The Open Meetings Act defines “quasi-adjudicative body” as “an administrative body charged by law or ordinance with the responsibility to conduct hearings, receive evidence or testimony and make determinations based thereon, but does not include local electoral boards when such bodies are considering petition challenges.” 5 ILCS 120/2(d) (West 2010).
¶ 54 We reject defendants' claim that the limited exception described in section 2(c)(4), which we strictly construe, applies in this case.
¶ 55 By its plain language, section 2(c)(4) of the Open Meetings Act provides that the Board may conduct a closed session to consider “evidence or testimony” that was “presented in an open or closed hearing” to a “quasi-judicial body” as defined by section 2(d) of the Open Meetings Act. We conclude that given this record, no such evidence or testimony existed that would warrant consideration in a closed session under that exception.
¶ 56 In this case, the subject matter before the Board was approval or disapproval of a tax exemption. Plaintiffs filed numerous petitions to intervene, seeking to protect their interests in the Board proceedings through which WRB sought to minimize its property-tax liability. Indeed, all citizens of the affected municipalities had an interest protected by the overarching policy in this state that the people's business be conducted openly to inform the public.
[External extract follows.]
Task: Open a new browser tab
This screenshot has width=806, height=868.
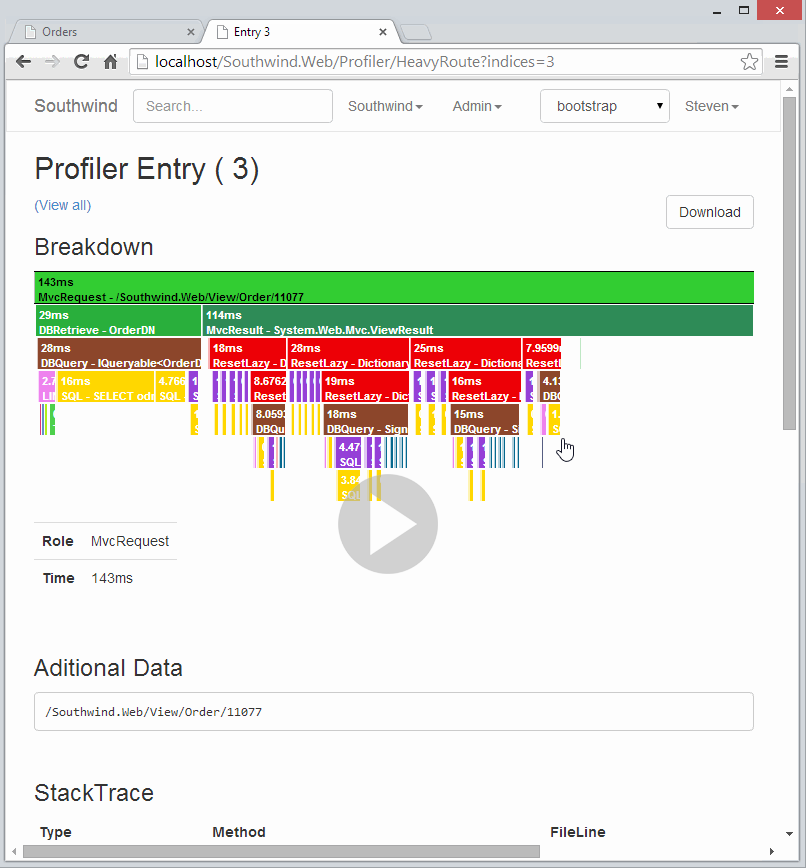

Given that policy, we reject defendants' claim that approval or disapproval of that issue was properly considered in a closed session instead of in the clear sunshine of public scrutiny.
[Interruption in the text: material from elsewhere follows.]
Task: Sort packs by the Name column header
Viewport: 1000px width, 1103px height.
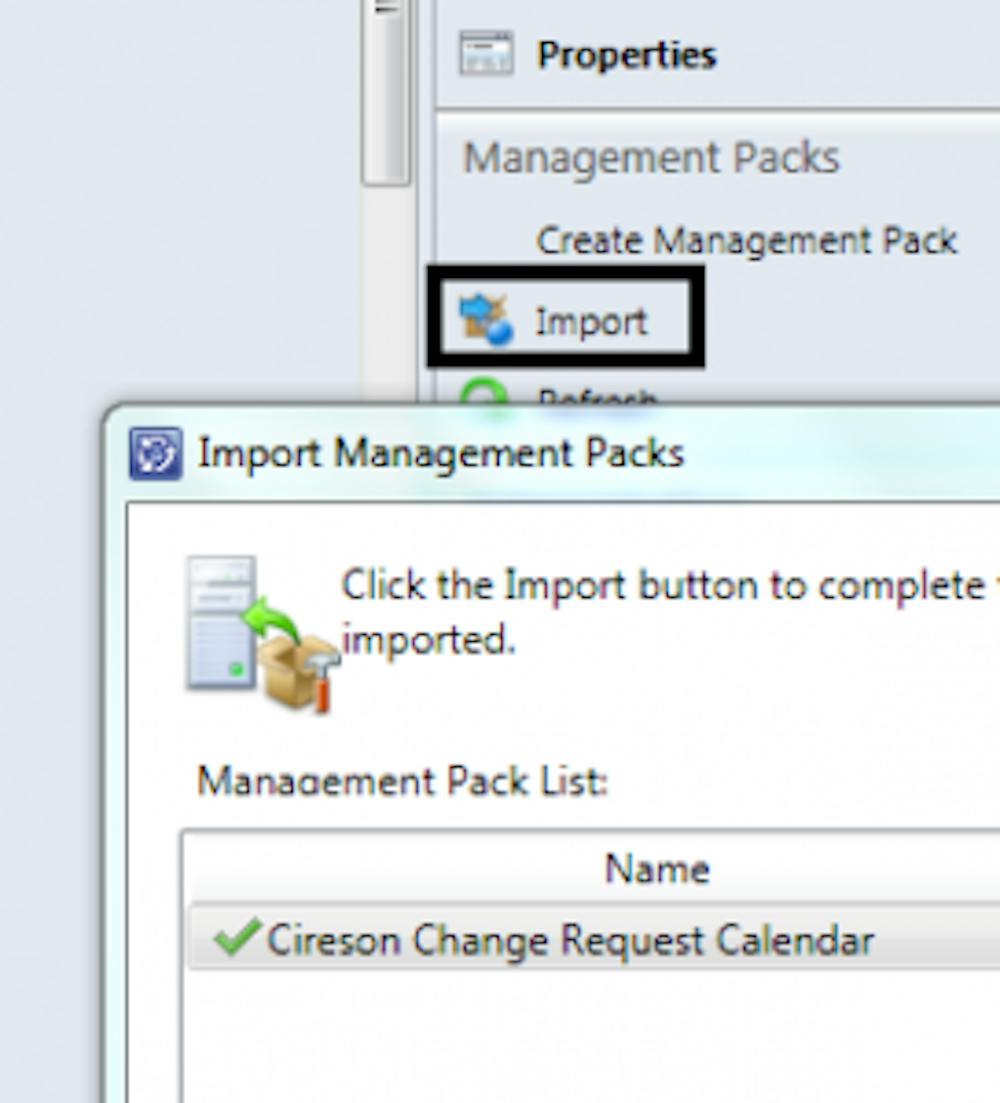Action: tap(655, 868)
¶ 57 In addition, with regard to the Board's open meetings conducted on January 19, 2012, and February 2, 2012, the Board admitted that it prohibited public comment and did not discuss the merits of plaintiffs' numerous petitions to intervene, in violation of section 2.06(g) of the Open Meetings Act, which provides that “[a]ny person shall be permitted an opportunity to address public officials under the rules established and recorded by the public body.” 5 ILCS 120/2.06(g) (West 2010).
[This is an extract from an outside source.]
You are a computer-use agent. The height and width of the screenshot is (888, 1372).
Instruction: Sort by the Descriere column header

¶ 58 Here, the Board's rules restricted the opportunity to address that public body to written filings. After plaintiffs filed numerous petitions to intervene, the Board discussed the merits of plaintiffs' claims—without providing any avenue for elaboration—in closed sessions. The Board then announced its denial of plaintiffs' petitions in an open meeting and in doing so, prohibited plaintiffs from addressing further the Board. The Board's actions not only violated the aforementioned specific sections of the Open Meetings Act but also its overarching purpose. Because we agree with plaintiffs that the trial court erred by granting summary judgment in the Board's favor as to count II, we reverse the court's judgment.
¶ 59 Accordingly, we reverse the trial court's (1) grant of summary judgment in defendants' favor as to counts I and II and (2) denial of plaintiffs' motion for summary judgment as to counts I and II. In so doing, we remand for further proceedings consistent with the guidance contained herein, which includes plaintiffs' pursuit of appropriate remedies.
¶ 60 III. CONCLUSION
¶ 61 For the reasons stated, we reverse and remand.
¶ 62 Reversed; cause remanded. Justices APPLETON and POPE concurred in the judgment and opinion.